Importará referir, a este ponto, que todas as asserções transmitidas só farão sentido, se não for perdida de vista a Primazia da Relação, na forma como se organiza a nossa vida mental e o mundo interno de cada um de nós. Dito de outro modo, é na qualidade das nossas teias relacionais, desde o momento da concepção, até ao dia em que morremos (com particular destaque para a relação primária, com os nossos cuidadores primordiais – pais e/ou outras figuras de afecto preponderantes), que se alicerçam os nossos traços caracteriais e de personalidade (forma como sentimos, como vivemos as emoções, como agimos, pensamos, etc). Neste sentido e retomando o conceito de Indiferença, facilmente o categorizamos como uma das bases principais para a desorganização psíquica, se entendermos Indiferença como algo que alude, praticamente, à ausência de relação, na verdadeira plenitude que aqui está implícita, como sendo a ausência do olhar atento, que desvenda e, ao mesmo tempo, sossega o outro; a ausência de cuidado – indutora de desamparo – e, por inerência, a incapacidade de fazer sentir o outro amado, etc.
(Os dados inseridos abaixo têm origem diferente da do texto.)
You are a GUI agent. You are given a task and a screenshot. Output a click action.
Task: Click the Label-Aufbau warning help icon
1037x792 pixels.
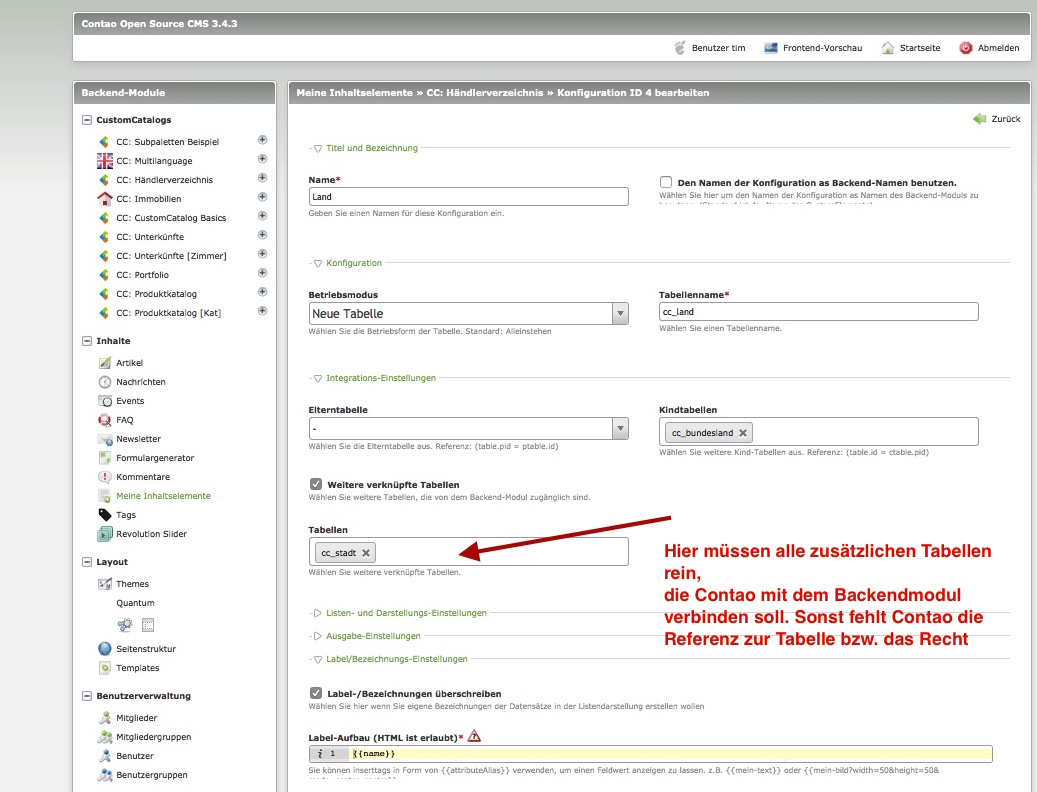[475, 736]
De forma quase que irrefutável, sempre que existem episódios cumulativos deste género, ao longo de um período prolongado, onde prevalece o descuido, o desamparo e a agonia dilacerante que fica, como resíduo reprimido dos vividos abandónicos da Indiferença, a predisposição para o adoecimento mental é muitíssimo grande, seja numa relação entre mãe/pai e filho, seja de casal ou de amizade, sendo certo que, quanto mais precocemente esta dialéctica se estabelece, como no caso dos primeiros anos de vida, tendencialmente, mais avassaladoras serão as repercussões psíquicas.

A esta altura, invoco uma passagem da canção: “No more turning away from the coldness inside (…)” – “Não mais virar costas à frieza interior (…)”, como forma de interpelação introspectiva, a cada um de nós e, ainda, na tentativa de transmitir que há redenção e possibilidade de cura ou alívio (em Psicoterapia), para as repercussões da Indiferença, bem como para as organizações psíquicas que a poderão induzir.